Child of Darkness (Gemini 3) - Page 7

"Yes, of course," she said, standing up. She took a deep breath, glanced at her assistant, and in a quick decision that broke some rule she had imposed upon her-self, knelt down again and kissed me on the cheek. Then she turned and started away, those heels clicking like a clock ticking toward some hour of reckoning, winding down into an explosion of dead silence. I put my fingers on my cheek, where she had kissed me. I so wished I could keep her lips there forever.

Mrs. Stormfield dropped her hand on my shoulder firmly to direct me out the door and to the automobile. Her fingers pressed so hard, I wanted to cry out, but I didn't utter a sound. Instead, I got into the car and sat as far away from her as I could. She followed and closed the door. Then she sighed deeply, as if it had all been such a terrible ordeal for her, far more than it had been for me. The driver put my suitcase into the trunk, got in, started the engine, and drove us away. I didn't even look back.
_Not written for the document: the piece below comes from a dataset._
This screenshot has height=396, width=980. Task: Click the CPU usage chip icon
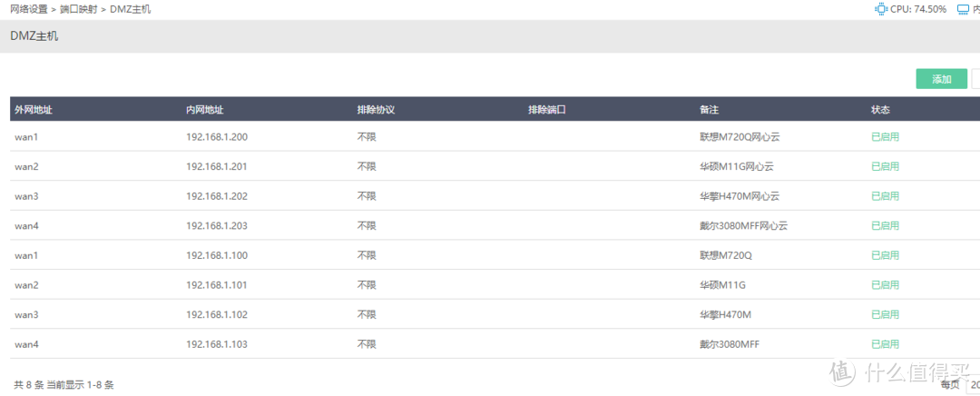tap(881, 9)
It was only then that I thought about my cousin Panther. How odd that I hadn't thought of him until now, I remember thinking. Was it that I simply didn't care about him, or had I truly forgotten he existed? Where had he been taken? Where would he end up? Was he at some clinic or at some orphanage, or already living with new people?
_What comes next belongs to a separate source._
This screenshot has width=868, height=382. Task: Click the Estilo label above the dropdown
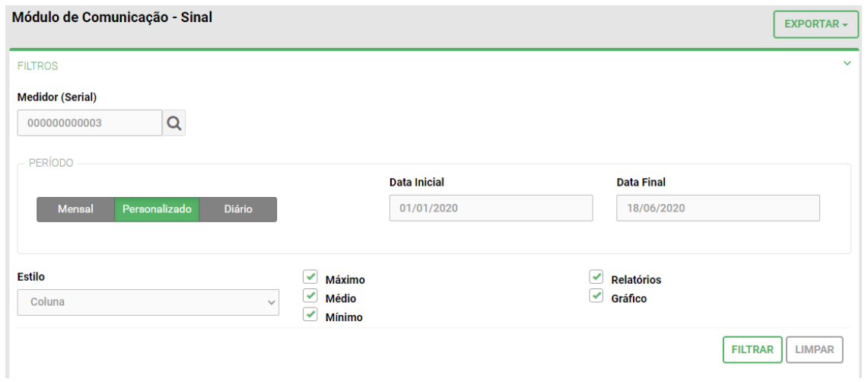(x=32, y=277)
And then I thought about Noble. I hadn't thought about him for so long, but now I couldn't help it. In my memory he was there. He was still Noble. He hadn't changed. I heard his laughter, his voice as he repeated the vowel sounds or explained a picture in a book. I closed my eyes and once again felt his arms holding me, carrying me up the stairs to bed, pulling back the blanket and tucking me in with a soft goodnight. I remembered all the hours we spent together in the turret room, keeping as quiet as we could so the people below would not know I existed.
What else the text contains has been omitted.